— Dataset entries —
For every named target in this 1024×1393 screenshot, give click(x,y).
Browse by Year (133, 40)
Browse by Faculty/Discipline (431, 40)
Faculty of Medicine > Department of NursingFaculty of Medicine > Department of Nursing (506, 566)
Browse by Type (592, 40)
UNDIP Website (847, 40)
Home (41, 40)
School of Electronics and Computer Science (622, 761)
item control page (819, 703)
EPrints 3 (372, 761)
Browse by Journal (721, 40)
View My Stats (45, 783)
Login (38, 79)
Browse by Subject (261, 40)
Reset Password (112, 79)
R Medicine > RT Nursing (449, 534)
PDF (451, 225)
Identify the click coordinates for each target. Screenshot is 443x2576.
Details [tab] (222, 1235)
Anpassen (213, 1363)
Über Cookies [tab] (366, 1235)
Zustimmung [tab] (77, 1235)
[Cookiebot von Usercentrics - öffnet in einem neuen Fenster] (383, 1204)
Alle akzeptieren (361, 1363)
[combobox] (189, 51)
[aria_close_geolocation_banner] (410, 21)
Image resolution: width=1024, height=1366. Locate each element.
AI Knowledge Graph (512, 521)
--
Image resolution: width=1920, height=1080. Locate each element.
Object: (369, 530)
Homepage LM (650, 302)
==
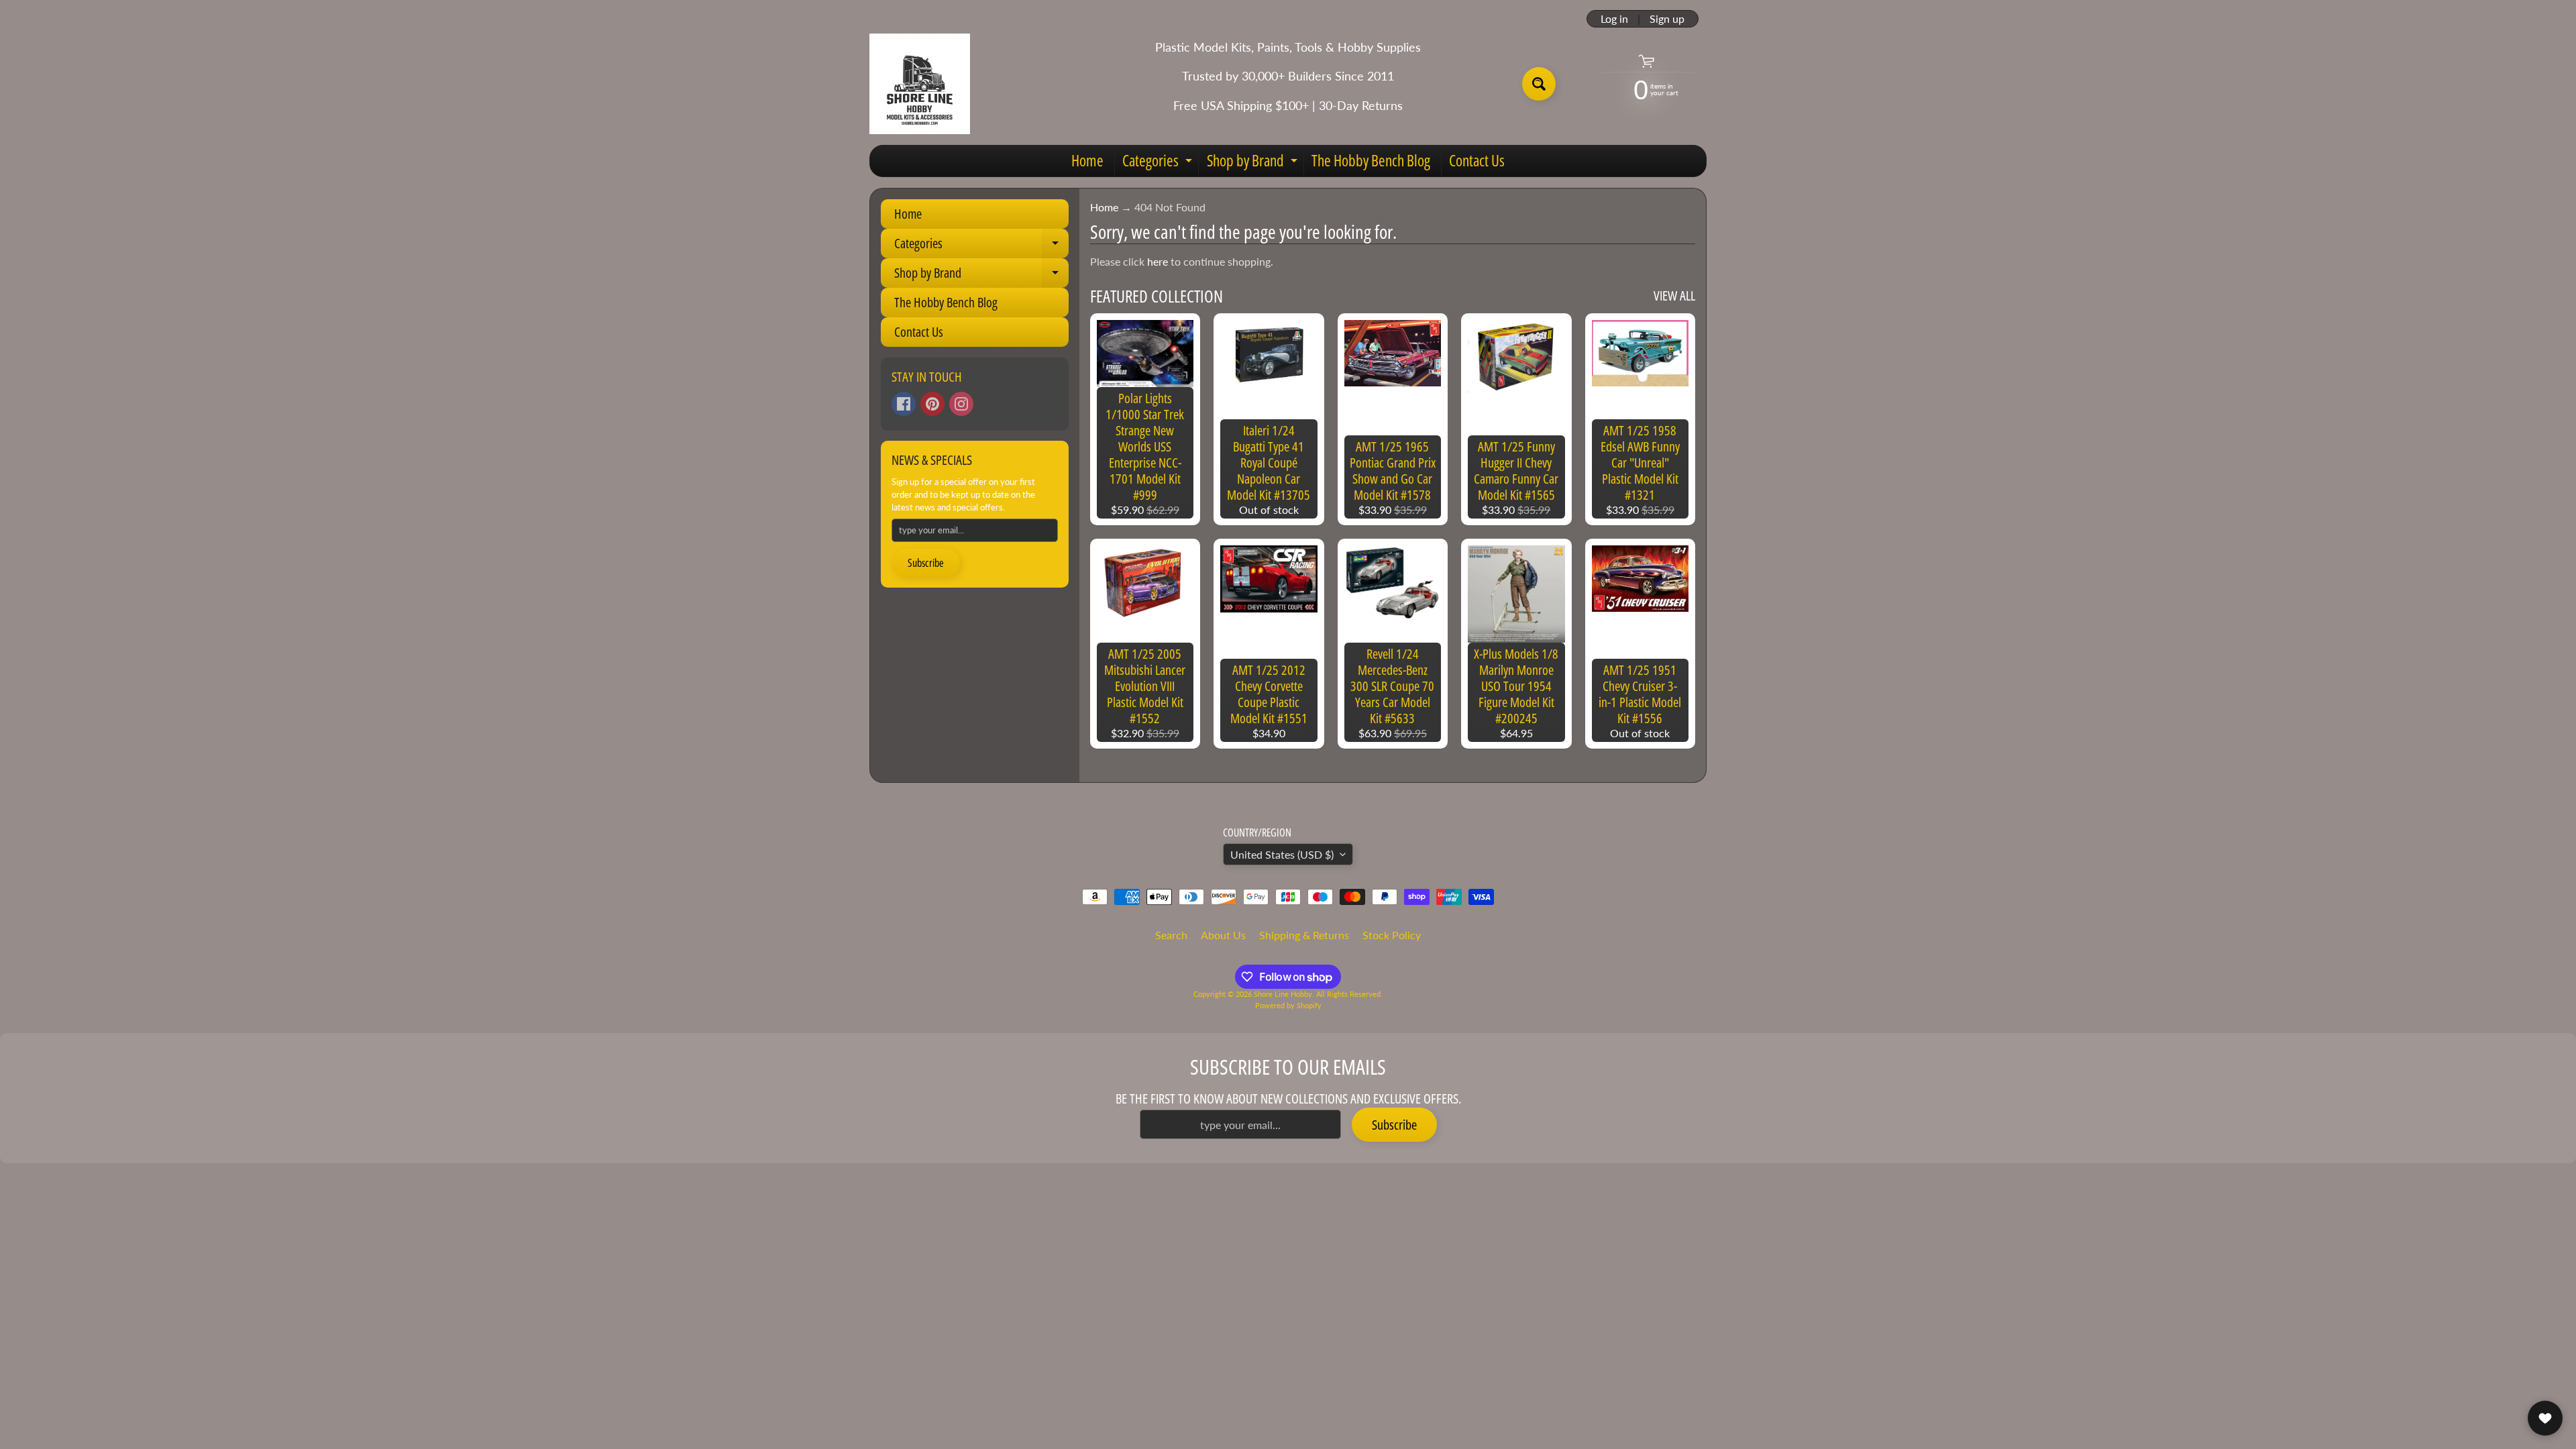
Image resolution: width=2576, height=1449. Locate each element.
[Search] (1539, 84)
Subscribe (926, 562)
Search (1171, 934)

— Instructions for the task —
Leave out every line above except those from the line with "Image resolution: width=1920, height=1080." up to and including the line with "Homepage LM (650, 302)", and copy those exactly.

— Output of the task —
Image resolution: width=1920, height=1080. Locate each element.
Object: (369, 530)
Homepage LM (650, 302)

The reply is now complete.